- What you need to do: Convert the material from the line that has "Task: Close the DevTools panel" through the line that has "Action: tap(1195, 63)" into a two-column CSV with the headers instruction and response. Put each value in a single quoted field and replace line breaks with spaces.

- Given records:
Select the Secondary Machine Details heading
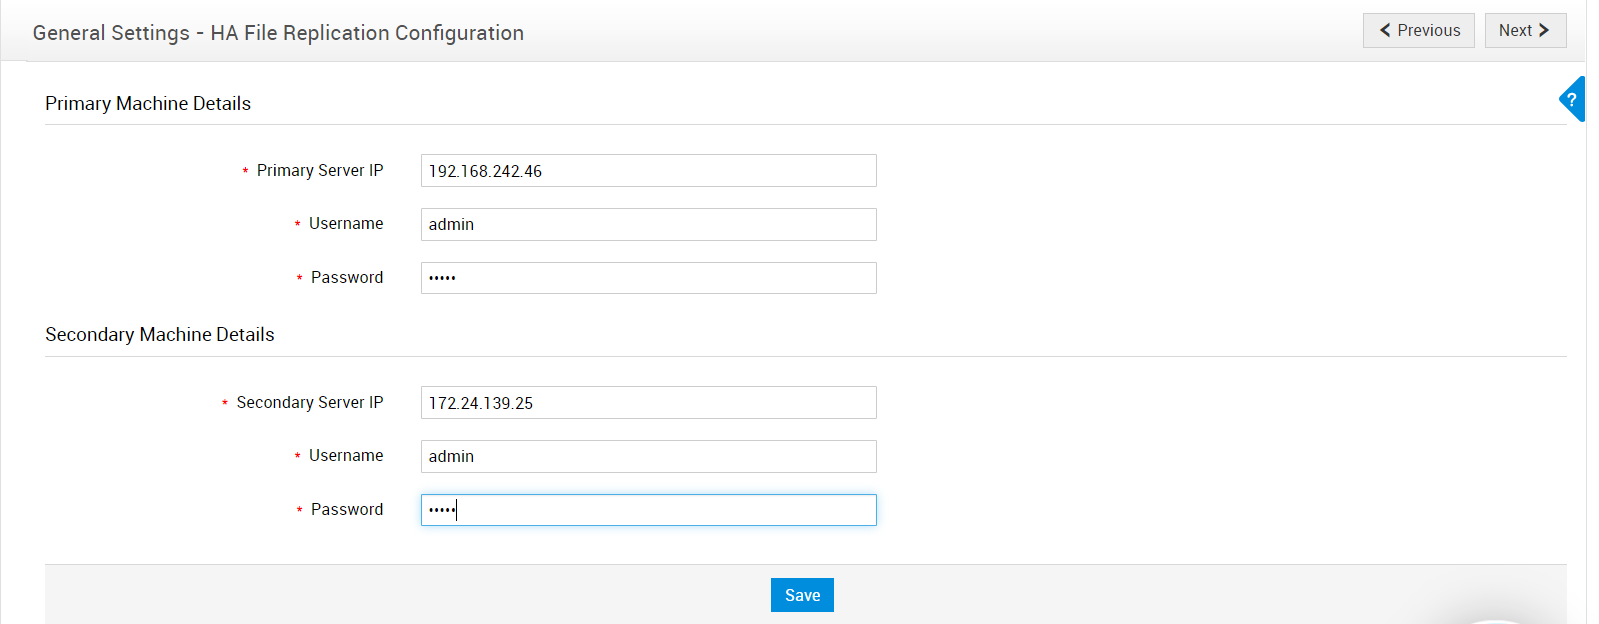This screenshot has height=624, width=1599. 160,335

...

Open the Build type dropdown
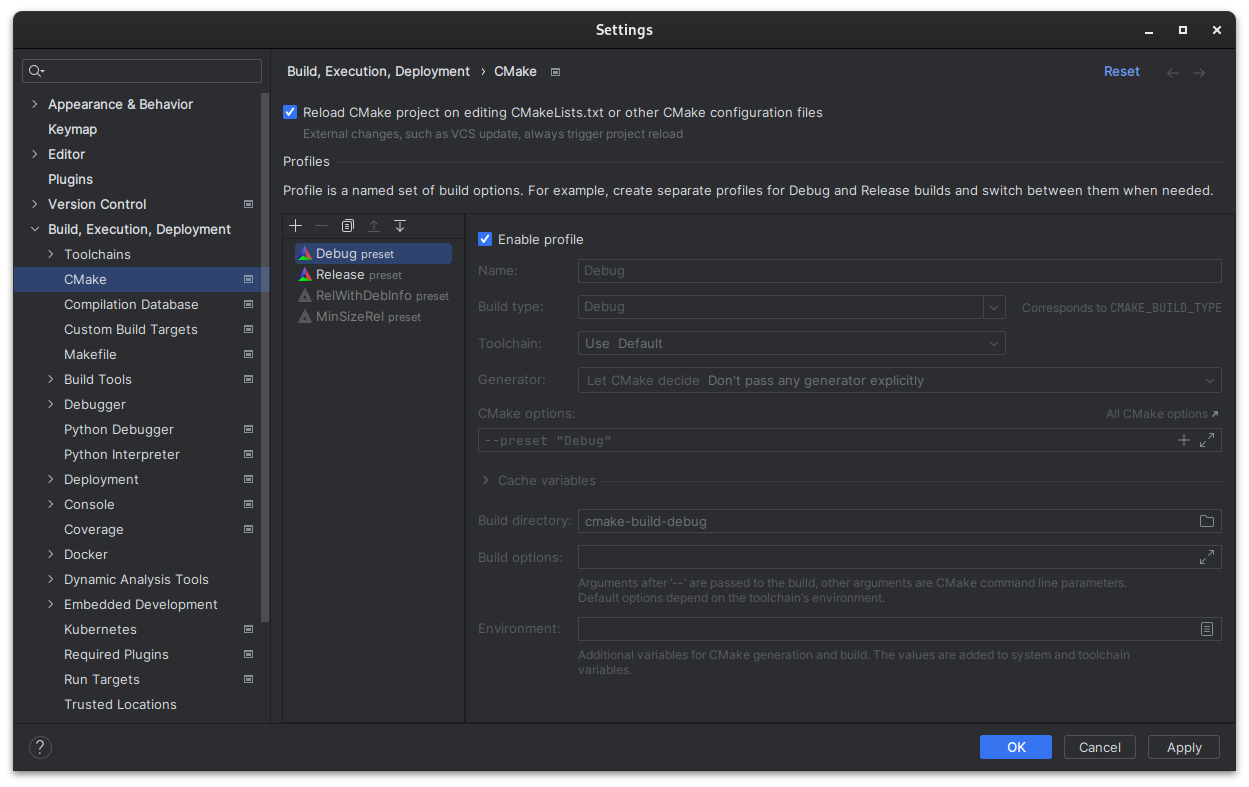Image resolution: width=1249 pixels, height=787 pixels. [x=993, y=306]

...

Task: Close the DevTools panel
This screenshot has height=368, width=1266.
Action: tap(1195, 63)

- Result of the exercise:
instruction,response
"Task: Close the DevTools panel This screenshot has height=368, width=1266.","Action: tap(1195, 63)"